Now I'm being dragged into it too! Fine!

"Though we adore men individually, we agree that as a group, they're rather stupid," I reply to Tanner, giving Paisley a turn to giggle.

"What?!" the boys chorus, clearly surprised to be insulted by me.

"I'm being Mary Poppins," I explain sweetly, innocently batting my eyelashes at them.

Don't they know the quote?

Paisley shakes her head, waving her hands at the group to get the boys to stop laughing. "Wait, you are all missing the point here."

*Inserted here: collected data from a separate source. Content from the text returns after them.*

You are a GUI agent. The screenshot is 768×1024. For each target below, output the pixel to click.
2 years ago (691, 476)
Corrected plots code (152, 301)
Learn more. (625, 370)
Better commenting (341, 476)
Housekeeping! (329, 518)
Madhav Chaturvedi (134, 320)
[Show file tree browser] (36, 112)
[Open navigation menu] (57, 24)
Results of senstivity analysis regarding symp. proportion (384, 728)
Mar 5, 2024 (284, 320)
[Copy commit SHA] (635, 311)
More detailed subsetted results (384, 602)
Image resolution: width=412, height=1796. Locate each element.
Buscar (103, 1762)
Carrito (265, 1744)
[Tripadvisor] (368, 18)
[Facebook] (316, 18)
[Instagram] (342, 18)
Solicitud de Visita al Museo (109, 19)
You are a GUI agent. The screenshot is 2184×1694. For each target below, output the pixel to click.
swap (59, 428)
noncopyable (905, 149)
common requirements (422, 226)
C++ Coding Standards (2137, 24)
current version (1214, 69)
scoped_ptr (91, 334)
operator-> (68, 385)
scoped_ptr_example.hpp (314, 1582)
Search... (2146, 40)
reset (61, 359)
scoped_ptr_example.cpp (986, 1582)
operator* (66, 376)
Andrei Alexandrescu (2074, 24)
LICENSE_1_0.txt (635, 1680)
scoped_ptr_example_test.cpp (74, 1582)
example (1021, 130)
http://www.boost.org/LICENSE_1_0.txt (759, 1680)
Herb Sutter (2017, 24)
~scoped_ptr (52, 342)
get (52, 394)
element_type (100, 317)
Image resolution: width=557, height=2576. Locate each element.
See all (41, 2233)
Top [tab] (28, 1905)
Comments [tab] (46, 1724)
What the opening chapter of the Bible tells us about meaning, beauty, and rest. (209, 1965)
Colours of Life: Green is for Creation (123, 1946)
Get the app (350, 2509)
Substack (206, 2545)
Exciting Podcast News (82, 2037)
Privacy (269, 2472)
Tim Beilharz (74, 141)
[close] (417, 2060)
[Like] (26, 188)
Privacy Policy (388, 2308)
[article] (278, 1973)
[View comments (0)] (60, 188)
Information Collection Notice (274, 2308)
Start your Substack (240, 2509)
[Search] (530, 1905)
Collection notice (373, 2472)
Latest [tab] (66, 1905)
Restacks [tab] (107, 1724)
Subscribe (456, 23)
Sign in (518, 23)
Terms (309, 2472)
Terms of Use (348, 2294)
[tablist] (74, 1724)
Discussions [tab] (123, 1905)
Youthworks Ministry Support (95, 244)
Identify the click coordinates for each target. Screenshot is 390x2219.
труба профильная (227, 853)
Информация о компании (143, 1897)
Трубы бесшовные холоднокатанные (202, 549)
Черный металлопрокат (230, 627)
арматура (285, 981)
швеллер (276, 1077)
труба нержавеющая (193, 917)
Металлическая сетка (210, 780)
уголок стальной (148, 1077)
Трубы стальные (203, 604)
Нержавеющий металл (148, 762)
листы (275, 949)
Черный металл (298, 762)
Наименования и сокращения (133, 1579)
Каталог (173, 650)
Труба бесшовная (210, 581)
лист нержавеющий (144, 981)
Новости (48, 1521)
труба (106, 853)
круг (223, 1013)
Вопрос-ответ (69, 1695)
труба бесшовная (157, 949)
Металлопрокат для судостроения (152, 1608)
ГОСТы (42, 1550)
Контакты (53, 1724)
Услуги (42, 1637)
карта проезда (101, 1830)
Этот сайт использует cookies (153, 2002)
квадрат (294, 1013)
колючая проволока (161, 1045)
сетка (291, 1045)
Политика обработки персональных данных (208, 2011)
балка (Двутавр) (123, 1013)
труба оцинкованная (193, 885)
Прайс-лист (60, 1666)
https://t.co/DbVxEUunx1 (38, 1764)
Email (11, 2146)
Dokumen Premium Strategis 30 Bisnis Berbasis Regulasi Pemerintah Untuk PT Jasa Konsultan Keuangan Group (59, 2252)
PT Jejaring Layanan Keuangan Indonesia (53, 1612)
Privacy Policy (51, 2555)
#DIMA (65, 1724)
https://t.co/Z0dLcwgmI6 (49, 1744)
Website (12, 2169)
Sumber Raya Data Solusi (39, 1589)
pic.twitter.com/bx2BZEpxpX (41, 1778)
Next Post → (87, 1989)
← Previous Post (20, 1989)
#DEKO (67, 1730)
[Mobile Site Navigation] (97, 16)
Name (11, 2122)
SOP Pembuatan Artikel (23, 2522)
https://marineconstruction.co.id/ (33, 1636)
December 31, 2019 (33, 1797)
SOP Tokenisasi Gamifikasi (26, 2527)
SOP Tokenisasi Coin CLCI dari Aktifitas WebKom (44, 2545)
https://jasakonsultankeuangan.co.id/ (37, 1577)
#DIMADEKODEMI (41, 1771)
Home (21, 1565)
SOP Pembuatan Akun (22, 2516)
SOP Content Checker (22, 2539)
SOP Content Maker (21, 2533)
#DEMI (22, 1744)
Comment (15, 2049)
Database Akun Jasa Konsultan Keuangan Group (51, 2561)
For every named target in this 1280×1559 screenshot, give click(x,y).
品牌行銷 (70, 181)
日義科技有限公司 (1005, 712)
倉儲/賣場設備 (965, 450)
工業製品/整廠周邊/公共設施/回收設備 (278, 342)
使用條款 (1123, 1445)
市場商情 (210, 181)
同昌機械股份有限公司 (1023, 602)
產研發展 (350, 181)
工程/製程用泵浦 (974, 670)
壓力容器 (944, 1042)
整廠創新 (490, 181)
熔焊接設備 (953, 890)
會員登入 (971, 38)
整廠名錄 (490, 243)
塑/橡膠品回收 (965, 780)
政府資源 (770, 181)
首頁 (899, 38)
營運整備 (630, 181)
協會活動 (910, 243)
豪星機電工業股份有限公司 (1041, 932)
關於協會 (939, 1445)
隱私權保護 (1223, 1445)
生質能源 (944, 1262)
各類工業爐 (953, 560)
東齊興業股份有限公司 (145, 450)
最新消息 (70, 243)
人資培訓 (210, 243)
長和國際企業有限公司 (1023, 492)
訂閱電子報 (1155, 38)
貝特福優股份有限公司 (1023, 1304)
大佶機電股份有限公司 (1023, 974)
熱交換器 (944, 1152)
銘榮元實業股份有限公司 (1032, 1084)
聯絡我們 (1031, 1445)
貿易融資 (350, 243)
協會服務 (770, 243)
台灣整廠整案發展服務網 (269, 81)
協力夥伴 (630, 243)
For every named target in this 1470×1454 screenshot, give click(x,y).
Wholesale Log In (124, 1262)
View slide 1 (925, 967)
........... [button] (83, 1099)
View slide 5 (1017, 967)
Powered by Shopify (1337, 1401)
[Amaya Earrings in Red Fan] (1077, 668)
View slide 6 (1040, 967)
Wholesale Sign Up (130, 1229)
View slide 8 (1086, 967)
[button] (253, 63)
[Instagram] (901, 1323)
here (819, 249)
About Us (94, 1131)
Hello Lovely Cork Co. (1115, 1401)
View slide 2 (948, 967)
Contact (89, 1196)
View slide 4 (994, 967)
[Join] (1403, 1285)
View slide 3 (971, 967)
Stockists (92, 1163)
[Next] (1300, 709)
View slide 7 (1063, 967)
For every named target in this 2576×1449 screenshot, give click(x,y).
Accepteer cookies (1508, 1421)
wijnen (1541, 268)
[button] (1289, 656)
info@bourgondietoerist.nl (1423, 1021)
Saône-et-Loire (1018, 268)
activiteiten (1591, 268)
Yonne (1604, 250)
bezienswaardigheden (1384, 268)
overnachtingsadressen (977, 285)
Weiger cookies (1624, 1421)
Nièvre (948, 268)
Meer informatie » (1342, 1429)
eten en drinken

Really, there was a point? Other than to slightly offend me?

"Look at me, don't I just look like I've lost all my sheep and caaaaan't tell wheeeeere to fiiiiiind them?" She dramatizes the last part of her sentence, standing on her sneakered toes, her hand above her eyes, searching for her friggin' sheep.

Having had enough of her teasing, I grab a biscuit from the tin, still hanging around in the living area from earlier in the afternoon, and stuff it into her mouth.

She bites into the biscuit, blinking at me, giggling in surprise. I've found that specific technique to be very effective with Hunter earlier in the week. He is grinning, clearly sharing my respect for the helpful biscuits. Perhaps he, too, is thinking of a happier moment we'd shared.

"You looked hungry," I snub her, turning Paisley's giggle into a full-out laugh. "Besides," I point out reasonably. "Mary didn't lose her lamb, it followed her everywhere, and Little Bo Peep's sheep all came back to her."